You do not have to. The line:

y.colnames=x.colnames

does it for you, as long as the list of fields maps 1 to 1.

On Saturday, 21 July 2012 20:10:09 UTC-5, Cliff Kachinske wrote:
>
> This is great.
>
> I've not tried it yet, but I'm assuming I can alias the field names if the 
> tables have different field names with the same data type.
>
> Is it possible to combine two field names into a single alias?
>
> Thanks
>
> On Friday, July 20, 2012 5:35:37 PM UTC-4, Massimo Di Pierro wrote:
>>
>> You can also to
>>
>> db=DAL()db.define_table('a',Field('name'))

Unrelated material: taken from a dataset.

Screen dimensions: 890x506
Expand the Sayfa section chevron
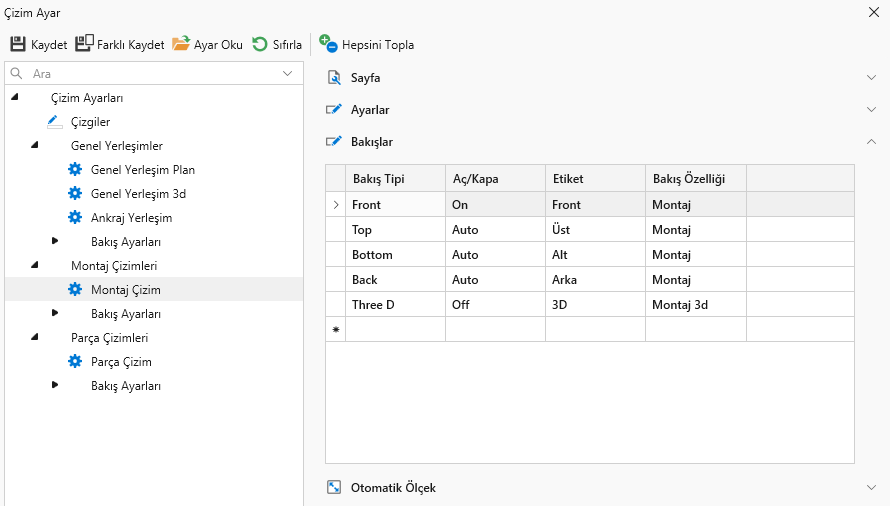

>> db.define_table('b',Field('name'))
>> db.a.insert(name='Alex')
>> db.a.insert(name='Max')
>> db.a.insert(name='Tim')
>> db.b.insert(name='John')
>> db.b.insert(name='Jack')
>> def union(x,y):
>>     y.colnames=x.colnames
>>     return x|y
>>
>> *rows = union(db().select(db.a.name),db().select(db.b.name)).sort(lambda 
>> row: row.name)*
>>
>> for row in rows: print row.name
>>
>>
>> This does not translate into a union and runs at the web2py level. Mind 
>> that while testing I notice a discrepancy between docs and implementation 
>> of the sort() method. I fixed it in trunk. This code will only work with 
>> trunk.
>>
>> Massimo
>>
>>
>> On Friday, 20 July 2012 16:08:16 UTC-5, Cliff Kachinske wrote:
>>>
>>> You can avoid a union like so:
>>>
>>> rows = db(q).select(r).as_list()
>>> rows.extend(db(qq).select(rr).as_list()
>>>
>>>
>>>
>>> You have to access attributes dictionary fashion, not in dot notation. 

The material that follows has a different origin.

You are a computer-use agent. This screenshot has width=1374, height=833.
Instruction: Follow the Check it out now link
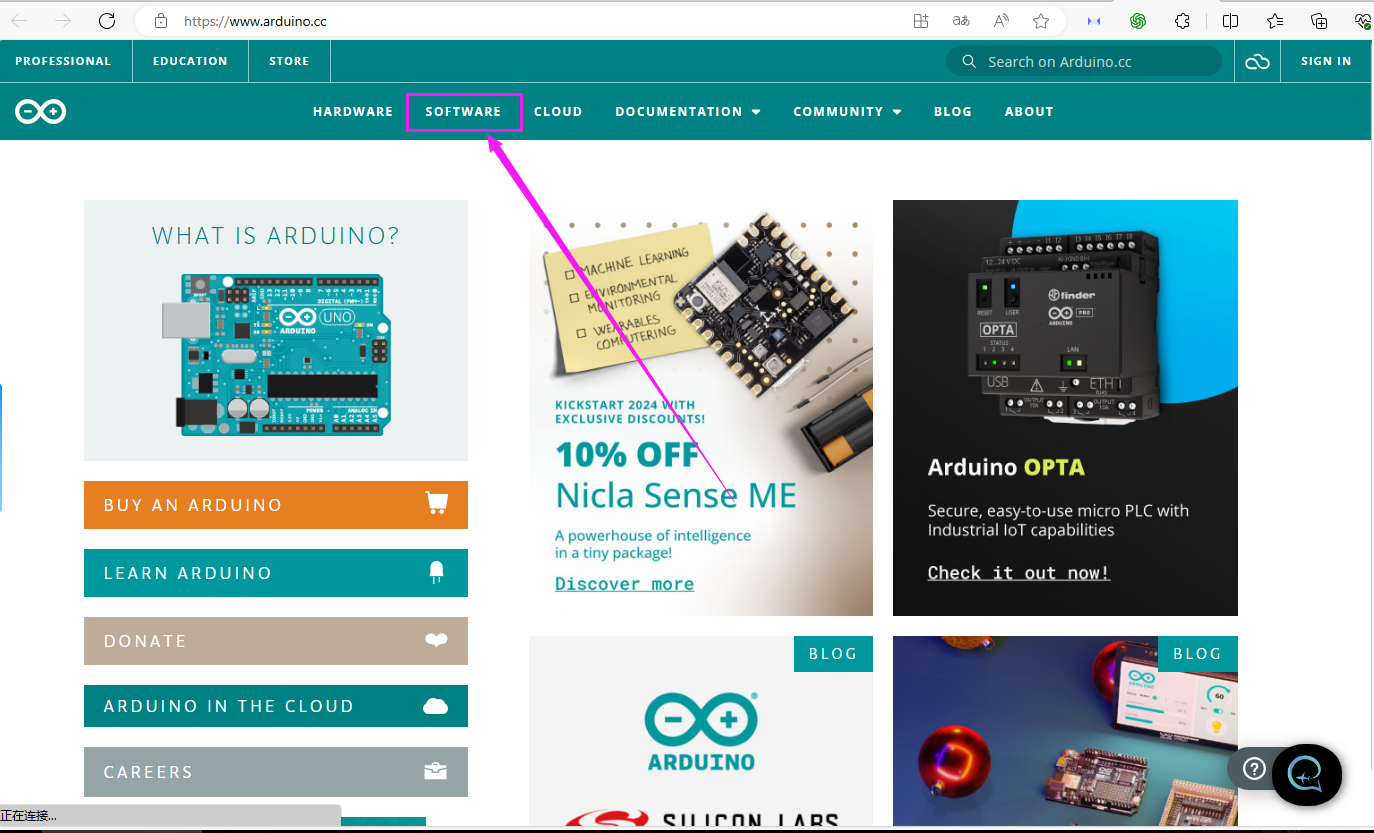[x=1018, y=573]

>>>  Could be a problem for SQLTABLE and descendants.
>>>
>>> Google 'sort list of dictionaries' to see how to sort it.
>>>
>>> On Friday, July 20, 2012 3:00:58 PM UTC-4, Andrew wrote:
>>>>
>>>> Does that mean sample, example, random have to have identical 
>>>> structures ?
>>>> What if I just want the id and name columns ?  How do I select just 
>>>> those in a union scenario?
>>>>
>>>> I know massimo doesn't like unions,  but they are required sometimes. 
>>>>  I am visualizing object relationships in a graph (picture something like 
>>>> http://bost.ocks.org/mike/fisheye ) and I want to get one list of 
>>>> nodes.  I've only done it with executesql so far.